De son côté, Johane Michaud reconnaît que la marche est haute. « Il faut se mettre à la place des citoyens. C’est certain qu’un produit prohibé qui devient tout à coup légal, ça peut causer un certain vertige. Moi, si on m’avait dit, il y a une dizaine d’années, qu’on allait permettre la vente du cannabis et son utilisation dans les lieux publics, je n’y aurais pas cru. Mais à la lumière de toutes les informations dont on dispose aujourd’hui, on comprend mieux en quoi c’est une sage mesure de santé publique. »
En matière d’acceptabilité sociale, René Amyot tient d’ailleurs à rappeler que dans l’État de Washington et du Colorado, les taux étaient les mêmes qu’à Gatineau ou dans le reste du Canada. « Ils n’ont pas attendu que la norme sociale change pour agir. Pourquoi ? Parce que la légalisation du cannabis repose sur une approche de réduction des méfaits et du marché noir, tout en permettant de contrôler la qualité du produit. »
Sensibilisation
Bien sûr, le cannabis n’est pas inoffensif, avertit Johane Michaud. « Il s’agit d’une substance psychotrope. C’est certain ! Mais sans vouloir en minimiser les impacts, il me semble qu’il n’est pas cohérent de l’interdire dans la rue ou sur les trottoirs alors que l’on tolère la cigarette qui, elle, tue 7 millions de personnes à travers le monde chaque année et qui réduit l’espérance de vie de 10 ans. À mon sens, l’interdiction totale de consommer du cannabis ne repose sur aucun fondement scientifique. »
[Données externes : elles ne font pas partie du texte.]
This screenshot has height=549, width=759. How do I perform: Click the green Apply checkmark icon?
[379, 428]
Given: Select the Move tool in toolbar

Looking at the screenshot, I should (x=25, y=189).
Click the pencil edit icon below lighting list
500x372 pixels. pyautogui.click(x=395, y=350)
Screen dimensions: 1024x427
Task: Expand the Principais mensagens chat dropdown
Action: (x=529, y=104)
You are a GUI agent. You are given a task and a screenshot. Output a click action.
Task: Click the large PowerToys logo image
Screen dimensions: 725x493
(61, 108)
Cela dit, tout le monde entend demeurer vigilant. Par exemple, la Ville de Gatineau s’est dotée d’indicateurs de suivis afin de documenter la situation durant la prochaine année. Et, en fonction des résultats, la Ville pourra ou non modifier son approche. D’autre part, l’administration municipale a mis en place un plan de communication, de sensibilisation et de prévention avec le concours de la santé publique. Car, ne l’oublions pas, légaliser ce n’est pas banaliser.
Lieux interdits
La Loi 157, qui encadre le cannabis, entrera en vigueur le 17 octobre 2018. Elle prévoit l’interdiction de fumer ou de vapoter du cannabis sous les mêmes conditions que la Loi concernant la lutte contre le tabagisme. À cela s’ajoute une interdiction pour les lieux suivants : les terrains des établissements de santé et de services sociaux, les terrains des établissements collégiaux et universitaires, les pistes cyclables et les aires d’attentes de transport en commun.